One of his subcommanders, Omar Abdulkader of the Grandsons of Saladin, a Kurdish fighting group, described how Mr. Saleh welcomed him and fellow fighters into Al Tawhid — though they were not Arabs.

“He has supported us since we have formed our battalion, and he bought for us some weapons and ammunition,” he said. “We’ve never heard or seen any bad acts from him — all good deeds all the time.”

He added: “Hajji Marea told us there is no difference between Muslim or Christian, Kurdish or Arab or even Alawi. We are all brothers.”

These days, when Mr. Saleh appears in public, his supporters treat him with reverential deference. In the summer, Mr. Saleh arrived at a meeting of commanders in another hidden command post. Several seasoned battalion leaders almost sat at his feet.

Analysts of the war say that for those who hope to speed the end to the violence or have influence in Syria afterward, men like Mr.
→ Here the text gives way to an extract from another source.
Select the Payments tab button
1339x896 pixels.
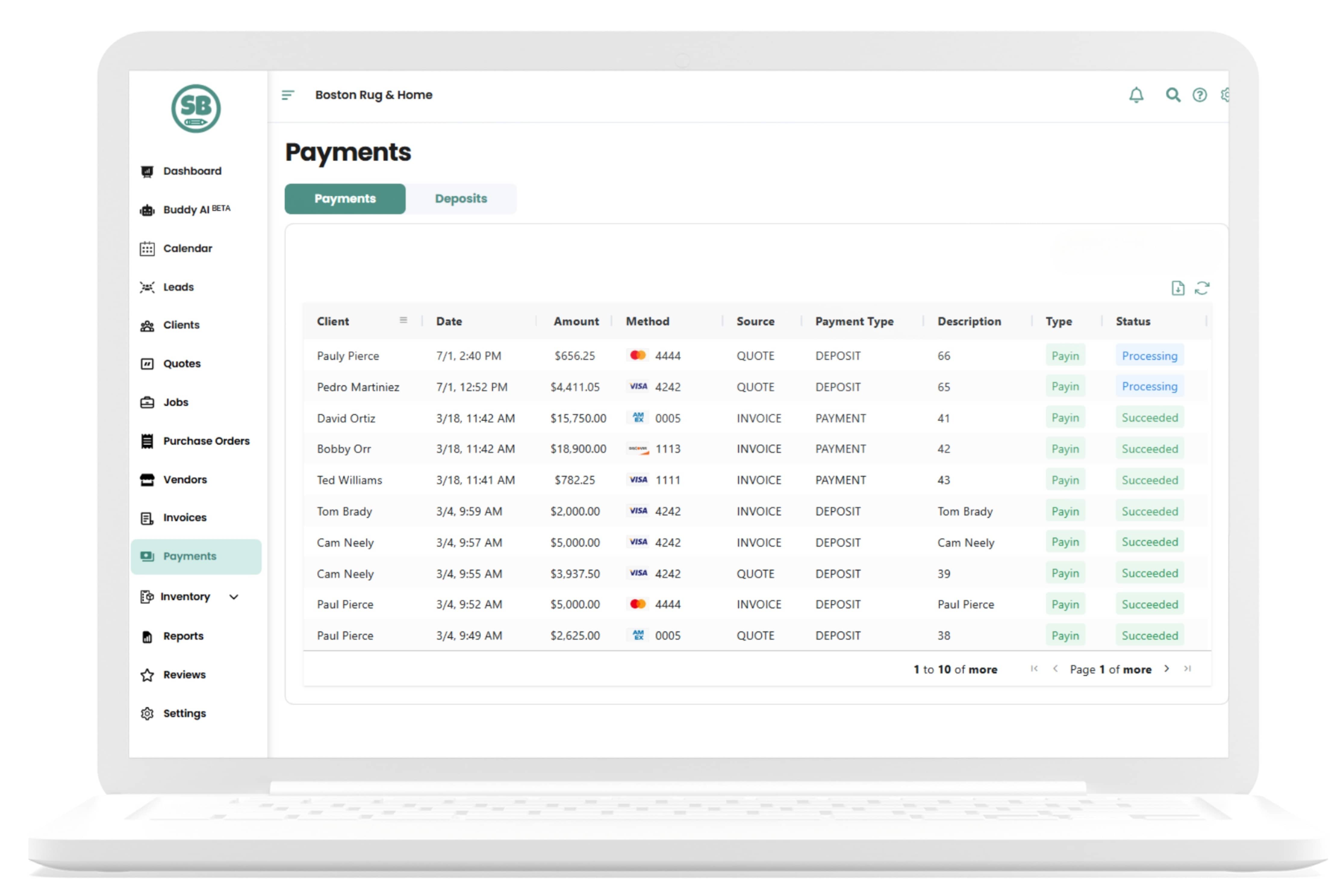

Saleh present a diplomatic challenge. Should foreign governments and aid organizations try to establish connections and open a dialogue, before the window narrows?

At least one organization has tried. Although some antigovernment fighters in Aleppo have participated in abuses and battlefield excesses — including the summary execution of prisoners — the perpetrators have often not been identified and the crimes have not been directly linked to Mr. Saleh or his immediate followers, a researcher with Human Rights Watch said.

The researcher, Ole Solvang, said the rights group had urged Mr. Saleh to direct his fighters to behave lawfully. “As an influential military opposition leader, Hajji Marea has a particular responsibility to ensure that opposition fighters do not commit such abuses,” Mr. Solvang said.

For Western governments, outreach is problematic, in part because of Washington’s policies, which rebels said first were noncommittal, then shaped by fears of Islam and a tendency toward counterterrorism solutions.

One American official called Mr. Saleh “the real thing” — a commander with thousands of fighters, independent sources of financing and supply, good relations with other fighting groups and a record of tactical success.

But Mr. Saleh, who said he differentiates between the American people, who he said support the uprising, and the American government, which he said does not, did not hide his displeasure with the Obama administration.

Like many activists and rebels, he saw inconsistency and hypocrisy in Washington’s position, which Syrians often summarize as this: For the Assad government to use chemical weapons would be unacceptable; for it to kill civilians with conventional weapons is fine.

“America keeps silent,” he said. “The way we see it as Arabs: If you are silent, then you are agreeing with what is happening.”

Sitting nearby, Abdel-Aziz Salameh, Al Tawhid’s political leader, warned that time was running short for the United States. “All the world has abandoned us,” he said. “If the revolution lasts for another year, you’ll see all the Syrian people like Al Qaeda; all the people will be like Al Qaeda.”